» **TEXT SEGMENT**:
* Begin *

Re: Provenance as a first-class citizen from Giovanni Tummarello on 2006-03-20 (semantic-web@w3.org from March 2006)

From: Giovanni Tummarello <g.tummarello@gmail.com>
Date: Mon, 20 Mar 2006 23:44:18 +0100
To: Harry Halpin <hhalpin@ibiblio.org>, semantic-web@w3.org
Message-ID: <441F3042.9080309@gmail.com>
Except quads being just syntactic sugar to mean  "reification" thus just 
adding complexity .. :-)

there is absolutely nothing wrong with reification.
The fact that a reified statement doesnt imply the existence of the 
statement itself in the graph is a feature not a bug.
the fact that you should keep your reasoner well behaved when making 
inference over reified triples is simply.. normal (the superman thing).

So, unless there are actual reasons (which i'd be happy to hear),  w3c 
please keep RDF nice and clean as it is.

On the other hand .. syntactic support for reificaiton *should* instead 
be demandded at access level and in particular from the DAWG in SparQL.. 
since queries are usually written by humans and that would just make a 
lots of sense. But last time i asked... :-)
my2c.

Giovanni


Harry Halpin wrote:
> Is it just me or does it seem like the sensible thing to get a W3C
> Recommendation on using named graphs (quads) as an *optional* feature of
> RDF? Then people that want to publish data to URIs (Sandro) can do that
> without using quads, and people that are merging and aggregating
> information can do so in a standardized manner that's already
> implemented? Or have I just missed the W3C recommendation for quads?

* End *

» **AVAILABLE DATA**:
* Begin *

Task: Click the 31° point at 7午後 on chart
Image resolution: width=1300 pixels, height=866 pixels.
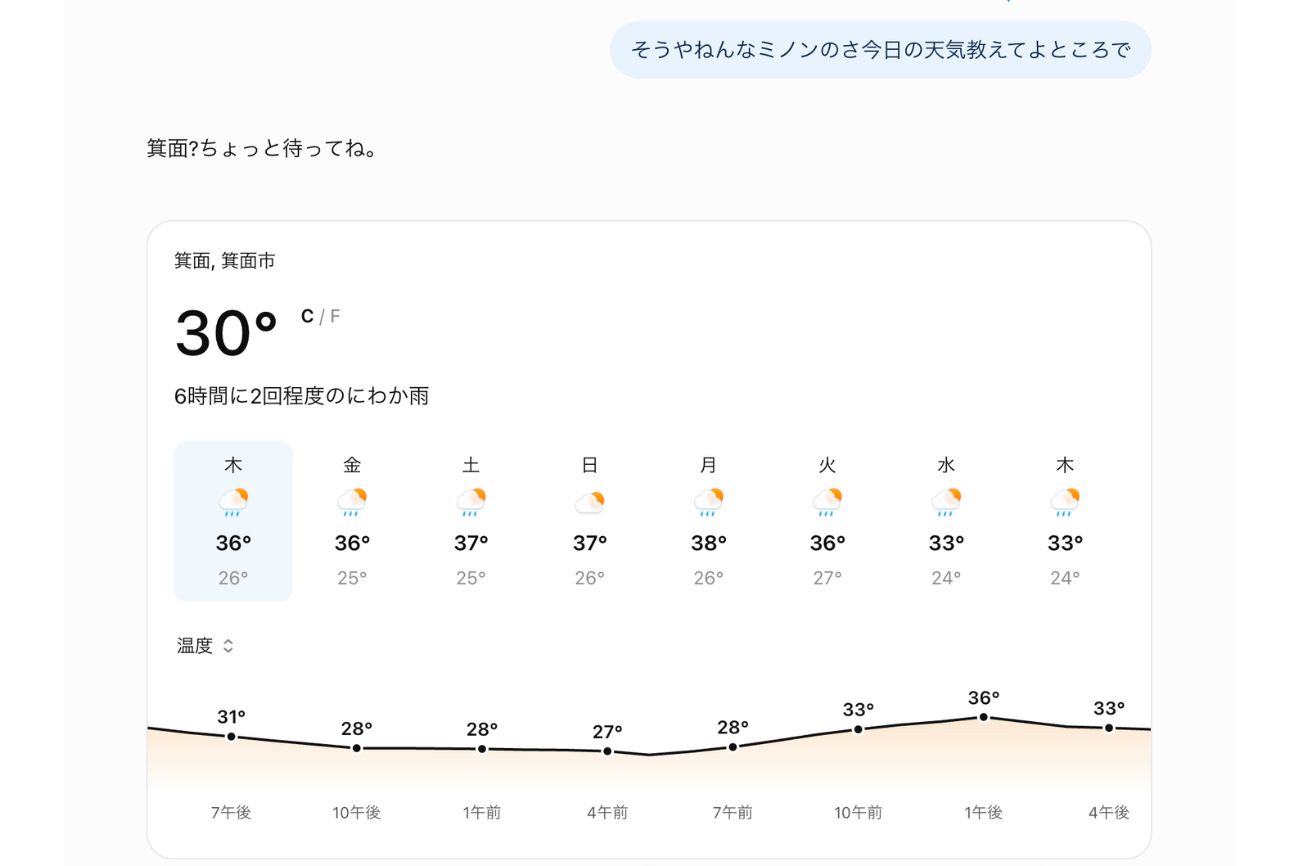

* End *

» **EXERCISE REQUIREMENTS**:
[1] Write out the part of the reification message that opens with the words containing "there is absolutely" and closes with "DAWG in SparQL..".
[2] Pick up the reification message from the point where it ends and keep writing.
None of the material is needed here.

» **TASK-BY-TASK RESULTS**:
[1]
there is absolutely nothing wrong with reification.
The fact that a reified statement doesnt imply the existence of the 
statement itself in the graph is a feature not a bug.
the fact that you should keep your reasoner well behaved when making 
inference over reified triples is simply.. normal (the superman thing).

So, unless there are actual reasons (which i'd be happy to hear),  w3c 
please keep RDF nice and clean as it is.

On the other hand .. syntactic support for reificaiton *should* instead 
be demandded at access level and in particular from the DAWG in SparQL..

[2]
> This would be a rather small move, but I think it would help deal with
> some of the issues around provenance.
>
> As for reification, people can just keep ignoring it :)
>
> It seems like this is precisely the sort of thing the W3C should do,
> which is standardize best practice as learned through experience. The
> real problem would be if there was really worthwhile cases of provenance
> that quads didn't catch...
>
>                                      -harry
>
>
>
> Dan Brickley wrote:
>
>   
>> * Sandro Hawke <sandro@w3.org> [2006-03-17 15:56-0500]
>>  
>>
>>     
>>> Ben Syverson wrote:
>>>    
>>>
>>>       
>>>> On Mar 17, 2006, at 11:04 AM, Garrett Wollman wrote:
>>>>      
>>>>
>>>>         
>>>>> I'm certain that this has been said before by people better-informed
>>>>> than I, but the more I look at RDF the more certain I am that basing
>>>>> it on triples rather than 4-tuples was a serious mistake.
>>>>>        
>>>>>
>>>>>           
>> I agree with everything you say here, except the bit about "rare", which
>> I'm agnostic on. WIll there be more writers than readers on the Semantic
>> Web? Who knows :) Publishers, as you note, should just say stuff, and
>> not feel the need to reify at the triple level that they've said it.
>> Consumers should, at some level of their application, take account of
>> who said what. Especially when they're merging and aggregating
>> (something that the RDF approach directly encourages, by being so
>> merge-able). I've never found triple-based reification attractive; it's 
>> too granular, amongst other things. Publishers probably should do a few
>> little things in their RDF that are at the document/graph level rather
>> than per-triple, eg. assert that they're the dc:creator of the RDF/XML
>> document, and publish some form of digital signature. Edd has a nice 
>> writeup of a simple PGP/GPG-based approach that folk in the FOAF
>> community were experimenting with: 
>> http://usefulinc.com/foaf/signingFoafFiles --- perhaps if some
>> techniques like that were more deployed, consumers of RDF would find 
>> more value in quadstore techniques? Particularly as quads are now being
>> exposed in a standard way via SPARQL...
>>
>> Dan
>>
>>  
>>
>>     
>>>> I agree 1000%. Using triples means that by default statements are  
>>>> trusted and not reified. It suggests a top-down approach, rather than  
>>>> a bottom-up one. This is one reason that tags/keywords are more  
>>>> appealing to people than the SW.
>>>>      
>>>>
>>>>         
>>> I disagree.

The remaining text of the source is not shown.